[start]
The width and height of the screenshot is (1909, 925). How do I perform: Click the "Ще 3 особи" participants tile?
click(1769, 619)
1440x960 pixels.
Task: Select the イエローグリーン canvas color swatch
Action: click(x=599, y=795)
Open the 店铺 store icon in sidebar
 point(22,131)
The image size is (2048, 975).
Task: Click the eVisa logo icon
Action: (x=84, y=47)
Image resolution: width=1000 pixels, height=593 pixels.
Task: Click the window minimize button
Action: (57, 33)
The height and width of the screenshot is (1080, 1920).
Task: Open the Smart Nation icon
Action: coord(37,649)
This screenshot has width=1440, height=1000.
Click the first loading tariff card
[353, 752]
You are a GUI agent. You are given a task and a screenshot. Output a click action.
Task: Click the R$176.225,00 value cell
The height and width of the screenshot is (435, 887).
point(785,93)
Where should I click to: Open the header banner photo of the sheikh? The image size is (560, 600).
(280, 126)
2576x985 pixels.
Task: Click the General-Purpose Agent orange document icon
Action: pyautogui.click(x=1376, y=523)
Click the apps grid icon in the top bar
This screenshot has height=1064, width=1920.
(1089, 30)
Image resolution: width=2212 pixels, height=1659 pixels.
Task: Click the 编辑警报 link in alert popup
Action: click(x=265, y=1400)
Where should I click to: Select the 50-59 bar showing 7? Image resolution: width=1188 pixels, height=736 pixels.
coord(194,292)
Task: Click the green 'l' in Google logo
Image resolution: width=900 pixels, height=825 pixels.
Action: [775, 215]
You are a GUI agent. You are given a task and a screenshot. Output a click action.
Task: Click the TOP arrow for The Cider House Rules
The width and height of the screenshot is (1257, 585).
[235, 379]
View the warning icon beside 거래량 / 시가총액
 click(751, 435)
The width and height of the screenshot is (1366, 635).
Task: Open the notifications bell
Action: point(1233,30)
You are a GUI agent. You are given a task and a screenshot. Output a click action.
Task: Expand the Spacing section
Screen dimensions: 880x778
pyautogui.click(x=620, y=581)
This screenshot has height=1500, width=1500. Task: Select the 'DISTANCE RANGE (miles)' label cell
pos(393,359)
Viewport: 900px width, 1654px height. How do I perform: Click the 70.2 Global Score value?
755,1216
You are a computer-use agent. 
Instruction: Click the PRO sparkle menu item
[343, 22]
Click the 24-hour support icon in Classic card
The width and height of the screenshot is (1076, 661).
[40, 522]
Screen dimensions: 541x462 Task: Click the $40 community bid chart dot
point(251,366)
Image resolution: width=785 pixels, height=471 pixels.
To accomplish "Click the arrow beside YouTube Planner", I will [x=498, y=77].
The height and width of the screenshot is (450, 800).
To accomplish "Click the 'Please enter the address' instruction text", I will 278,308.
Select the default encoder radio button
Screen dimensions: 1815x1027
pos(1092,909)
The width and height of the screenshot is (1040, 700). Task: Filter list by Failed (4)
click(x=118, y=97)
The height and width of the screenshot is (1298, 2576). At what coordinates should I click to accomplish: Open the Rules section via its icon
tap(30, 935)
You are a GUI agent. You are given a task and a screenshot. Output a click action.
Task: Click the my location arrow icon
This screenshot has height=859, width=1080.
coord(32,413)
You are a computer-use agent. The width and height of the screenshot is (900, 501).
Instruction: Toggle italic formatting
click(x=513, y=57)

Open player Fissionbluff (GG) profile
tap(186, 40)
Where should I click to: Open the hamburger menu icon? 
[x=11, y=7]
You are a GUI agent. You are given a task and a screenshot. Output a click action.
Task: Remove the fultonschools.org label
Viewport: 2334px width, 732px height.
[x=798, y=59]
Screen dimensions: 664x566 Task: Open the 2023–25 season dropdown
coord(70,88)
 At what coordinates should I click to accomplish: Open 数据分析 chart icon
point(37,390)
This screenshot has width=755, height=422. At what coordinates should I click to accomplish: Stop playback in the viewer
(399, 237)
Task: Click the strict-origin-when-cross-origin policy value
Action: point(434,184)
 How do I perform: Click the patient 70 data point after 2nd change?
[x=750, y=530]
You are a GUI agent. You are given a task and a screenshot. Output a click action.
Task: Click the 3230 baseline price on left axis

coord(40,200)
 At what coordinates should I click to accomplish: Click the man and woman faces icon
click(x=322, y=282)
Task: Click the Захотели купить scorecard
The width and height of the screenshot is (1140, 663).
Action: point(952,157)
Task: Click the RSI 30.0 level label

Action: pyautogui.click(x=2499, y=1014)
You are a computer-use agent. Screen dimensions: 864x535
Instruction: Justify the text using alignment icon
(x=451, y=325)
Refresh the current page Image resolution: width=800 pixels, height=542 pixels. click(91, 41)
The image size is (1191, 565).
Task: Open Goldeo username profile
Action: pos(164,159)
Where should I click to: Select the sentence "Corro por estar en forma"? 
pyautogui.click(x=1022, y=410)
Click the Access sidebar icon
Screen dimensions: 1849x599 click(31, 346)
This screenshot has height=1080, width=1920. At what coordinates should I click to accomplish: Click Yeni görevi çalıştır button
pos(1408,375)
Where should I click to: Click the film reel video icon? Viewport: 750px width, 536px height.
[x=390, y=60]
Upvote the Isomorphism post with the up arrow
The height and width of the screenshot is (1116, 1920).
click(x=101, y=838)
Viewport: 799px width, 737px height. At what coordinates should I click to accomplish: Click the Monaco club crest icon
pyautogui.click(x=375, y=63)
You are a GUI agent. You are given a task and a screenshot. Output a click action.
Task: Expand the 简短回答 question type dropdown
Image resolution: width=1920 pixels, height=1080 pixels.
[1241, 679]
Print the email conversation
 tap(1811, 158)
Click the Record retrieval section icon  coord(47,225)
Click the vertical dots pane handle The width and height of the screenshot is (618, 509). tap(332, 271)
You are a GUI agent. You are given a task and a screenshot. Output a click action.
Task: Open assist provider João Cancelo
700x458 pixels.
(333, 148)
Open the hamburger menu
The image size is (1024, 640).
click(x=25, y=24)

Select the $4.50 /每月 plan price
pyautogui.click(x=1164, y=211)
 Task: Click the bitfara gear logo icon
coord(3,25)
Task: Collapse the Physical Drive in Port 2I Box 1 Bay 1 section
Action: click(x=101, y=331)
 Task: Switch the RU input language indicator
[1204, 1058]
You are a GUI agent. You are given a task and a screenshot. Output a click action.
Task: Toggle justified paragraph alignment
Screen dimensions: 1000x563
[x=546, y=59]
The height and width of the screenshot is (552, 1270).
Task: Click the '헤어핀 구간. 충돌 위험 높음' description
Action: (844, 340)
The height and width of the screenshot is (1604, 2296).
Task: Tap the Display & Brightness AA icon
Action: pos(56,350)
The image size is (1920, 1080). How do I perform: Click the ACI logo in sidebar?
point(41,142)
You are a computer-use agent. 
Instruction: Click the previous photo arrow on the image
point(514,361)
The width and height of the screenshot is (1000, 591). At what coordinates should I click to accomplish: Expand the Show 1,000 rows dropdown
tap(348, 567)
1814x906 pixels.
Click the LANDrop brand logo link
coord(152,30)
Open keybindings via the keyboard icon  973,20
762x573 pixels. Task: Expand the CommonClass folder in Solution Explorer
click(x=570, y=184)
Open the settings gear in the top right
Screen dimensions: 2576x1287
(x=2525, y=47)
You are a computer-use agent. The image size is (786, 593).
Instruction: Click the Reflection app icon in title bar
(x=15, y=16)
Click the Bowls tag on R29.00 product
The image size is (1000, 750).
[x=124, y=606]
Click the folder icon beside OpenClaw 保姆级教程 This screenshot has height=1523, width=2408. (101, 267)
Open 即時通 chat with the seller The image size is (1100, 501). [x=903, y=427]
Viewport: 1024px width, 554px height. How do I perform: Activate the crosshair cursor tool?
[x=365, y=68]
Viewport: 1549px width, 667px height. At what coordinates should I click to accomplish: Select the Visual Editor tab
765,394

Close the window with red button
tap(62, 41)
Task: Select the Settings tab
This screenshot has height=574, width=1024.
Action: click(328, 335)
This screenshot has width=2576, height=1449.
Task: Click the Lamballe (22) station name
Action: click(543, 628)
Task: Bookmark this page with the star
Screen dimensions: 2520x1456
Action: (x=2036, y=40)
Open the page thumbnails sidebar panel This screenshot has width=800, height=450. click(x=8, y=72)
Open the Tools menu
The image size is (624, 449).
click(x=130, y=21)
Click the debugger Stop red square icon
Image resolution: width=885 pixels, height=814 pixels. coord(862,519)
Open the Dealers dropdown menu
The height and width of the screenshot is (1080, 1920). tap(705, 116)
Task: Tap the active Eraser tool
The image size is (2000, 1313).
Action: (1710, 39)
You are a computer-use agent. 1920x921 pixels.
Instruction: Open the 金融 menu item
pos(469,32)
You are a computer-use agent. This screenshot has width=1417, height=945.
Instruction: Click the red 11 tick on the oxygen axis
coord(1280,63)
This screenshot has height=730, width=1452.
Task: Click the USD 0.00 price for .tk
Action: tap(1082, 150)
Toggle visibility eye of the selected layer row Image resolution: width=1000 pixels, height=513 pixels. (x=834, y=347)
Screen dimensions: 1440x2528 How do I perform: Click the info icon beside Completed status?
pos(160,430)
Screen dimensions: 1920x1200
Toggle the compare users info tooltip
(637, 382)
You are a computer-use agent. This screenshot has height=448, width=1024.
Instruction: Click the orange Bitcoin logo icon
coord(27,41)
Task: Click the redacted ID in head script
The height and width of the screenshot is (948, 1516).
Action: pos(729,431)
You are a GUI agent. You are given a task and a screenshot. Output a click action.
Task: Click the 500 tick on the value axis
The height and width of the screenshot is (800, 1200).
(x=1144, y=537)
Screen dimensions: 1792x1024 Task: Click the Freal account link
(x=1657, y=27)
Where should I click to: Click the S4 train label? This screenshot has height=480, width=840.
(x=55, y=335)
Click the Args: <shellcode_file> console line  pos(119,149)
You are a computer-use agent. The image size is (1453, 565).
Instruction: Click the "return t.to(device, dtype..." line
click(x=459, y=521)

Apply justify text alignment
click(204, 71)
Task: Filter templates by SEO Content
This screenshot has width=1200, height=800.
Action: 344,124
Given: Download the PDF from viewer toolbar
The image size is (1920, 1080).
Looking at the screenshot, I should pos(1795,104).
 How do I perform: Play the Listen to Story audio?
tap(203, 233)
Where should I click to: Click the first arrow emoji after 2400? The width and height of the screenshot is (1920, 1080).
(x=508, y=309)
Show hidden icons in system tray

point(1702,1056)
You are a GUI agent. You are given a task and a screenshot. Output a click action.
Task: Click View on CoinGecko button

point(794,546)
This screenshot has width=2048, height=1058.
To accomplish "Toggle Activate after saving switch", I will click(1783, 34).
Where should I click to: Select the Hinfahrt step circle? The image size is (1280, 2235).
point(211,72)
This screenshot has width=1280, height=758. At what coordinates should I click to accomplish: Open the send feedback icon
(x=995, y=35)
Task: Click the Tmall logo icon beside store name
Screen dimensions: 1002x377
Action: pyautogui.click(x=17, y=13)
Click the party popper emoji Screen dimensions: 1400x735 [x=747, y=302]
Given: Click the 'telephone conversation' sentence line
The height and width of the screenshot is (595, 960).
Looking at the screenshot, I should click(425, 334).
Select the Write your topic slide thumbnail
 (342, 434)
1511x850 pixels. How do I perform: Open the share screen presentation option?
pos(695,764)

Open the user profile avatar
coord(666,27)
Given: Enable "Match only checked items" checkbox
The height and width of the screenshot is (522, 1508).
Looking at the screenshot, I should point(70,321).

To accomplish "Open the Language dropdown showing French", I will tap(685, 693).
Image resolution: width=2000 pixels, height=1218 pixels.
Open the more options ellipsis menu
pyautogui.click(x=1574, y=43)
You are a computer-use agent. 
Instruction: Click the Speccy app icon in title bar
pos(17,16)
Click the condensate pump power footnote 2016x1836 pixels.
[end]
• _Set problem_
Output the listing from its first line through the line containing "Action: click(x=599, y=795)", inclusive, as a Markdown table with the columns Row and Line, leaving out blank lines.

• _Exercise response_
| Row | Line |
|---|---|
| 1 | The width and height of the screenshot is (1909, 925). How do I perform: Click the "Ще 3 особи" participants tile? |
| 2 | click(1769, 619) |
| 3 | 1440x960 pixels. |
| 4 | Task: Select the イエローグリーン canvas color swatch |
| 5 | Action: click(x=599, y=795) |